• [Problem requirements]
Revise the rows below by changing "Locate" to "Find" and keeping every other part the same. Omit the pictures from your answer.

* start Data entries *

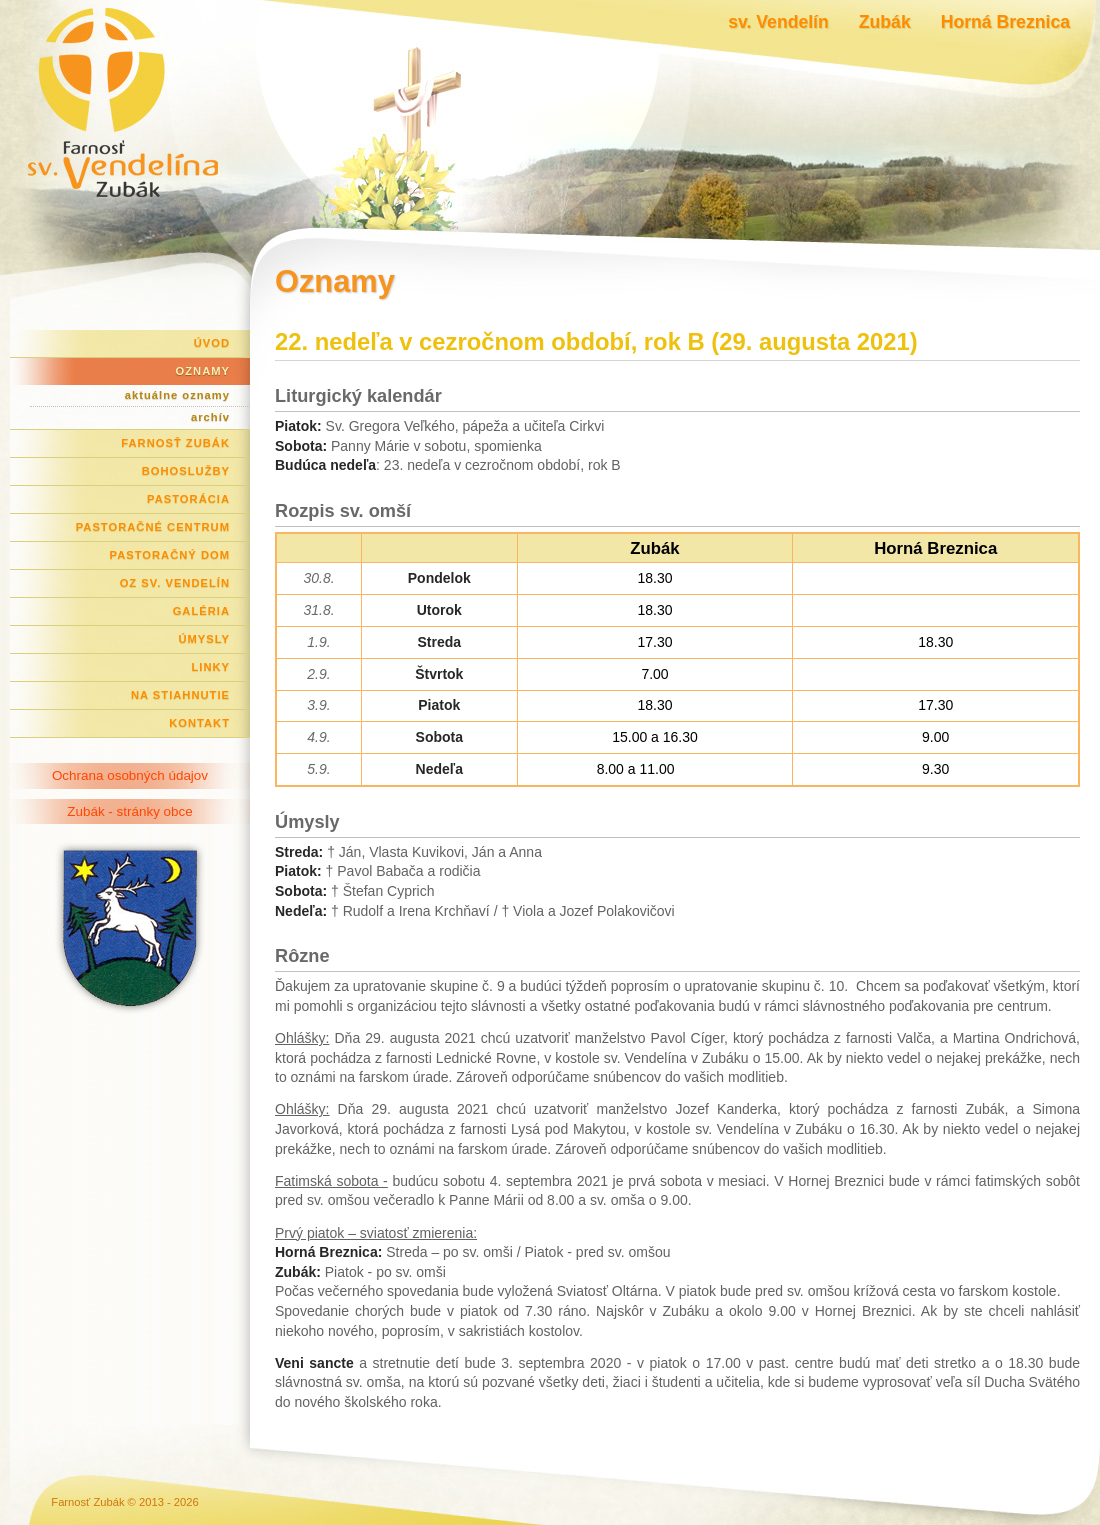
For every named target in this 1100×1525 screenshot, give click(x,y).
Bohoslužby (186, 471)
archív (210, 417)
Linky (210, 667)
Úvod (212, 343)
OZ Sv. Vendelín (175, 583)
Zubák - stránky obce (129, 811)
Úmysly (204, 639)
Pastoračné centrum (153, 527)
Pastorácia (188, 499)
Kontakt (199, 723)
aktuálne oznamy (177, 395)
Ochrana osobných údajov (130, 775)
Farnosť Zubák (175, 443)
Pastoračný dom (170, 555)
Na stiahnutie (180, 695)
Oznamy (203, 371)
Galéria (201, 611)
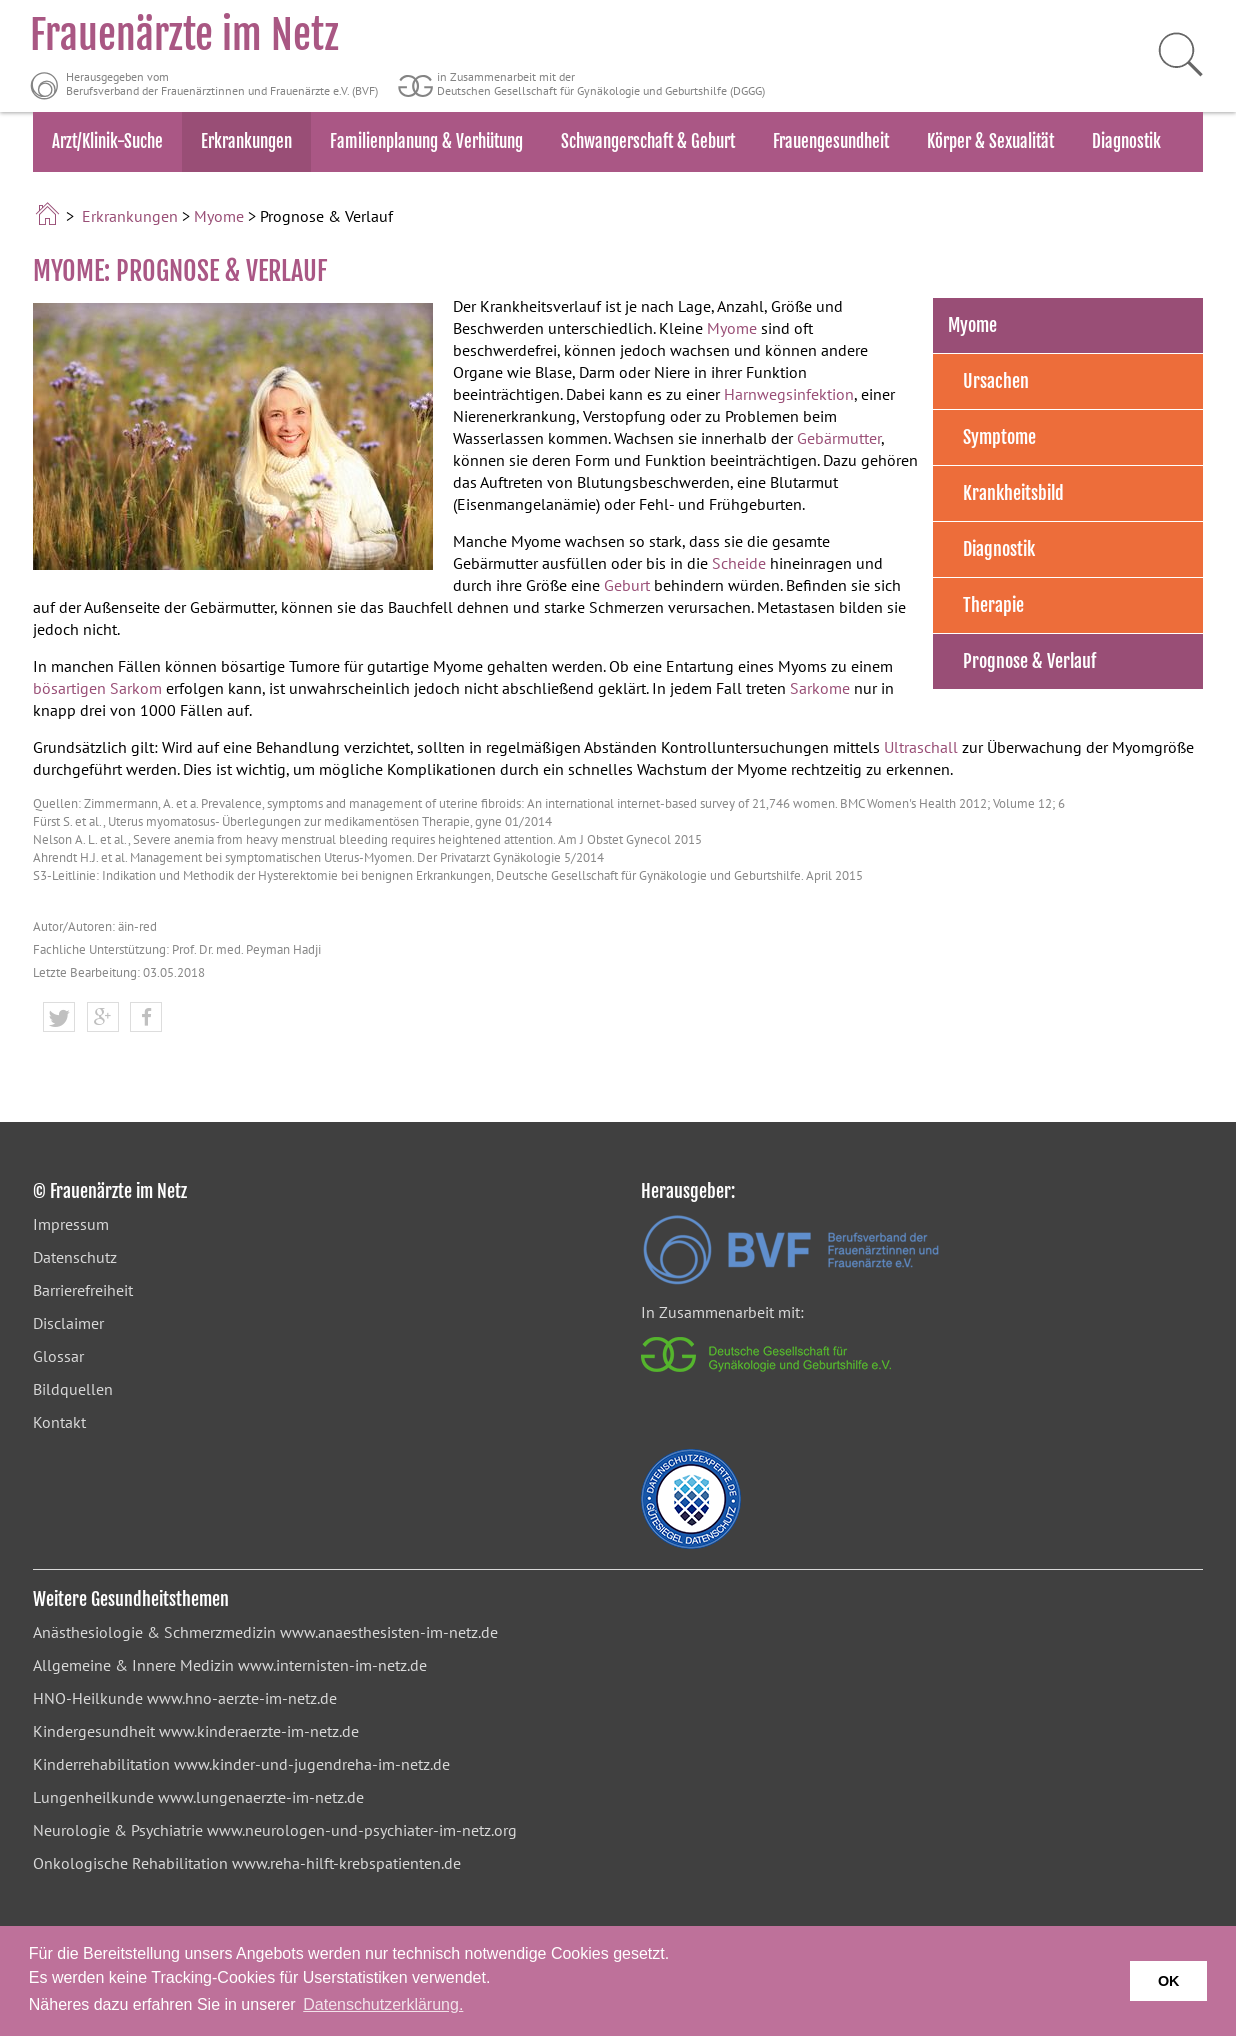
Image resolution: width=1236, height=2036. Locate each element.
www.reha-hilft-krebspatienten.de (346, 1863)
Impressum (71, 1224)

* end Data entries *

• [Result of the exercise]
For every named target in this 1100×1525 screenshot, give click(x,y).
Bohoslužby (186, 471)
archív (210, 417)
Linky (210, 667)
Úvod (212, 343)
OZ Sv. Vendelín (175, 583)
Zubák - stránky obce (129, 811)
Úmysly (204, 639)
Pastoračné centrum (153, 527)
Pastorácia (188, 499)
Kontakt (199, 723)
aktuálne oznamy (177, 395)
Ochrana osobných údajov (130, 775)
Farnosť Zubák (175, 443)
Pastoračný dom (170, 555)
Na stiahnutie (180, 695)
Oznamy (203, 371)
Galéria (201, 611)
Image resolution: width=1236, height=2036. Find each element.
www.reha-hilft-krebspatienten.de (346, 1863)
Impressum (71, 1224)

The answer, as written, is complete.